Le conseil arbitral a jugé que si les dispositions de la convention collective entraînaient effectivement un traitement différentiel des pères biologiques et adoptifs, elles avaient également un « objet d’amélioration », soit le fait de fournir des prestations additionnelles aux personnes ayant des besoins particuliers. La disposition en cause ne constituait pas une atteinte à la dignité des pères biologiques ni une stigmatisation. Elle ne faisait que reconnaître les besoins particuliers des pères adoptifs.

COUR DIVISIONNAIRE : L’ARRÊT LAW S’APPLIQUE AUX LOIS SUR LES DROITS DE LA PERSONNE

Le syndicat a demandé à la cour divisionnaire d’annuler la sentence arbitrale, pour le motif que le conseil arbitral avait fait erreur en appliquant l’interprétation du paragraphe 15(1) de la Charte élaborée dans l’arrêt Law à une loi sur les droits de la personne.
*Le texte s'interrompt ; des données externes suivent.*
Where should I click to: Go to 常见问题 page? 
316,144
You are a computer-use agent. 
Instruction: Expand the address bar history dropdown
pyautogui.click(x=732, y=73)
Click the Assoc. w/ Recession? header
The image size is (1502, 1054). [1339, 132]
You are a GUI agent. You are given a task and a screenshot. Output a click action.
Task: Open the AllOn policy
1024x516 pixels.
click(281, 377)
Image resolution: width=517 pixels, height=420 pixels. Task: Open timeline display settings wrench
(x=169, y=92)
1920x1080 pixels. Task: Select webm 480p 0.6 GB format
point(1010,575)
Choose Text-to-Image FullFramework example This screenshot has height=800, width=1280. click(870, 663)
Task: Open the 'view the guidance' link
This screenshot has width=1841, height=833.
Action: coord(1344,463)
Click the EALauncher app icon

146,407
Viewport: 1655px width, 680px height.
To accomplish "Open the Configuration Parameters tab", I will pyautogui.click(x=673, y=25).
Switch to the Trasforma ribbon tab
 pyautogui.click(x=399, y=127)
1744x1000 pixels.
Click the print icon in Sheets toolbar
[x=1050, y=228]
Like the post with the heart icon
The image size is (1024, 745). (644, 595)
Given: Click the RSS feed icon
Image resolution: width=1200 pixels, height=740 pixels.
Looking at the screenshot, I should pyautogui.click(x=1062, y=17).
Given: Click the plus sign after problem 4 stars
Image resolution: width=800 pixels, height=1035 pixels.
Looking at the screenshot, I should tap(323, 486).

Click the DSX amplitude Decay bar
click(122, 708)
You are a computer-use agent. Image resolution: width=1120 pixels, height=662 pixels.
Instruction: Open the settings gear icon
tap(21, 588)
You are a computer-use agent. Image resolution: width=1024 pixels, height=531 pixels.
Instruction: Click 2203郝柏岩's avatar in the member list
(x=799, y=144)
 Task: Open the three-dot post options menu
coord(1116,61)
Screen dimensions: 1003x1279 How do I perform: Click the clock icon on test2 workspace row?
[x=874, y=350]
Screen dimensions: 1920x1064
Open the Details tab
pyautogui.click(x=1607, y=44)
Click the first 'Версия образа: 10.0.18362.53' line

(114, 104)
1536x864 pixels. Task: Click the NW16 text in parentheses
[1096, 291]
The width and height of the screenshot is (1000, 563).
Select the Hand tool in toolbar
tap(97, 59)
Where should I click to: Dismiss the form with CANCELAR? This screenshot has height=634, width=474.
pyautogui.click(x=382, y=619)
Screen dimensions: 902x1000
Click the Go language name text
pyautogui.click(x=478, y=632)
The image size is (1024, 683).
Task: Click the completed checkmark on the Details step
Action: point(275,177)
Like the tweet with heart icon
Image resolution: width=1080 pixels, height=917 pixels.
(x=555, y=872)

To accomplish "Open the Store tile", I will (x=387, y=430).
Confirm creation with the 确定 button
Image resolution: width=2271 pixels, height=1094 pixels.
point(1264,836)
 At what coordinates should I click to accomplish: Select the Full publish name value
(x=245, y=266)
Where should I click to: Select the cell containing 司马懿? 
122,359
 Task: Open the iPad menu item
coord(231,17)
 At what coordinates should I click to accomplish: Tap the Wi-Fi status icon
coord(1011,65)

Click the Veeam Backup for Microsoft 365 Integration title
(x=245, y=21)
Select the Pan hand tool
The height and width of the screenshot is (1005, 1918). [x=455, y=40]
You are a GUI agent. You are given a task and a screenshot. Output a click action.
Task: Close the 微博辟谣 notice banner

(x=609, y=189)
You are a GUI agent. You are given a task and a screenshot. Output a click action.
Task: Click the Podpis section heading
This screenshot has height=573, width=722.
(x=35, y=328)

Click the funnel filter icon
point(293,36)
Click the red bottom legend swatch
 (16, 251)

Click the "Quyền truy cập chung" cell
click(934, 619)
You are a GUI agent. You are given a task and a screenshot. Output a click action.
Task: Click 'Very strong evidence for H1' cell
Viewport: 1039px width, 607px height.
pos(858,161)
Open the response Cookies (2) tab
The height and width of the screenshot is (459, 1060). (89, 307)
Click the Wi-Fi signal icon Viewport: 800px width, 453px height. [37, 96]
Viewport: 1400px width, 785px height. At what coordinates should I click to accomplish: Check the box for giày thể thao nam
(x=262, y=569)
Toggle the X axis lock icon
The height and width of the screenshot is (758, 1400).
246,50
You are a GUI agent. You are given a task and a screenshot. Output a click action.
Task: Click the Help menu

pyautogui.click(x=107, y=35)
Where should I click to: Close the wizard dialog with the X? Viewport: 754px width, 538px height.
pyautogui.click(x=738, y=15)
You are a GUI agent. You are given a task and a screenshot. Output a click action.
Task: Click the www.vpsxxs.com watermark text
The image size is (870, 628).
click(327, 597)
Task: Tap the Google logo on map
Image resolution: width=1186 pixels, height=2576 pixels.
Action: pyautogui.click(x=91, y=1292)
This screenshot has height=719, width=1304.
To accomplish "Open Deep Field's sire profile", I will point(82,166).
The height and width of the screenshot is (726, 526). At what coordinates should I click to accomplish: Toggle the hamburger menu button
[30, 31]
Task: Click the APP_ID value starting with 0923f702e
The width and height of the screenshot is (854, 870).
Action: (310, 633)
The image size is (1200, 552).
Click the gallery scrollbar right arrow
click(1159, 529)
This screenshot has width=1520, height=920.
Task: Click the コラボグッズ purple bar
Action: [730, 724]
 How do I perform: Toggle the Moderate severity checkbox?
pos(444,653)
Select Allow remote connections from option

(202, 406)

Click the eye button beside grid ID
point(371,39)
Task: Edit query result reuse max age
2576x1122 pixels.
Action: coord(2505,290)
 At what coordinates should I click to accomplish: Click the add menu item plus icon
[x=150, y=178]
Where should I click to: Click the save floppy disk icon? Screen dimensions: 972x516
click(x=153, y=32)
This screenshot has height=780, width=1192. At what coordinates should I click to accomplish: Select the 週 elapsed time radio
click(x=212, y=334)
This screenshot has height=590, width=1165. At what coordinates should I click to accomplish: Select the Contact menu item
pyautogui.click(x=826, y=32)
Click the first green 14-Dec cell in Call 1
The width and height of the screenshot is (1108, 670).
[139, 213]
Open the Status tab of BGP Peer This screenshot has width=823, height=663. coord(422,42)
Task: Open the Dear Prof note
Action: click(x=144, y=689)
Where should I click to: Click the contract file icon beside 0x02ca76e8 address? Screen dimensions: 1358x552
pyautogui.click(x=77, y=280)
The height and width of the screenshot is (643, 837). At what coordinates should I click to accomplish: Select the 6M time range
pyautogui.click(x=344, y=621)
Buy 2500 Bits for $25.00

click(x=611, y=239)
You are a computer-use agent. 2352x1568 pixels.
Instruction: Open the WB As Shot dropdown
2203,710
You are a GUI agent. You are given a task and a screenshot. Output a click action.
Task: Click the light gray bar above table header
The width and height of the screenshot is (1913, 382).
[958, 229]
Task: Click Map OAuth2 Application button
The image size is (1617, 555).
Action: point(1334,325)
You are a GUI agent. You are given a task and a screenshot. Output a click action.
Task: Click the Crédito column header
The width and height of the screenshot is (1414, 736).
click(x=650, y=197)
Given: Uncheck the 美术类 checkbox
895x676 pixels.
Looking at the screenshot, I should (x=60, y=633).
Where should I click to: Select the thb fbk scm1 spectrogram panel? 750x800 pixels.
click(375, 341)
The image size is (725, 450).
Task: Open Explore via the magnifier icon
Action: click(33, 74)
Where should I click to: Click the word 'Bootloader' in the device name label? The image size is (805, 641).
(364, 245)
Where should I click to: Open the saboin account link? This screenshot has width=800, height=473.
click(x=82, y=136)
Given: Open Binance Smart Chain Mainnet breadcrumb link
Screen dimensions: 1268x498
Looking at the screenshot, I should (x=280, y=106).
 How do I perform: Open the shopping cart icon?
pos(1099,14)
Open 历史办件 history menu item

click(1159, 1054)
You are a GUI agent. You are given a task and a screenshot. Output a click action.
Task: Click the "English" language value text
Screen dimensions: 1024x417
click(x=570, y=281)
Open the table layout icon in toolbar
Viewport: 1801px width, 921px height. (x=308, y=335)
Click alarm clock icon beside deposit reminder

La cour divisionnaire a rejeté les arguments du syndicat et a confirmé la sentence arbitrale, en soulignant le long historique d’enrichissement mutuel des lois sur les droits de la personne et du paragraphe 15(1).

Tout en reconnaissant que d’autres conseils arbitraux avaient jugé que la fourniture de prestations aux parents adoptifs mais non aux parents biologiques était discriminatoire, la cour divisionnaire a souligné les témoignages entendus par le conseil arbitral, qui manifestaient les besoins particuliers des parents adoptifs. Il s’agissait là d’un autre facteur qui indiquait que la prestation différentielle n’était pas discriminatoire selon les principes articulés dans l’arrêt Law :

« [TRADUCTION] En l’espèce, la prestation vise les parents adoptifs qui, d’après la preuve retenue par la majorité du conseil, ont généralement des besoins particuliers pour ce qui est des soins donnés aux enfants. La disposition ne désavantage pas un groupe déjà défavorisé et ne lui applique pas de stéréotype, … puisque les parents biologiques ne constituent pas un groupe défavorisé dans la société canadienne. Le fait de fournir la prestation uniquement aux parents adoptifs ne traduit pas non plus une perception négative de la valeur des parents biologiques ni un stéréotype à l’effet que les mères biologiques assument la responsabilité première des soins donnés aux enfants. En outre, il convient de signaler que le modeste avantage financier en litige a été conféré par la majorité à une minorité distincte dans l’unité de négociation, c’est-à-dire les parents adoptifs. Lorsque la majorité s’accorde pour offrir un avantage à une minorité telle que celle-ci, on ne peut conclure que l’avantage est une atteinte à la dignité humaine des parents biologiques, qui constituent la majorité. Je conclus donc que le conseil d’arbitrage n’a pas fait erreur en concluant qu’il n’y avait pas discrimination et donc qu’il n’y avait aucune violation du Code des droits de la personne. »

La demande du syndicat a donc été rejetée.

Notre point de vue

Les employeurs devraient être prudents lorsque le syndicat leur demande d’accepter une disposition qui pourrait être considérée comme discriminatoire. L’employeur pourrait envisager demander au syndicat de fournir une preuve du genre de celle qui a été cruciale en l’espèce, à savoir, que la disposition est nécessaire pour répondre aux besoins particuliers du groupe à qui on confère l’avantage.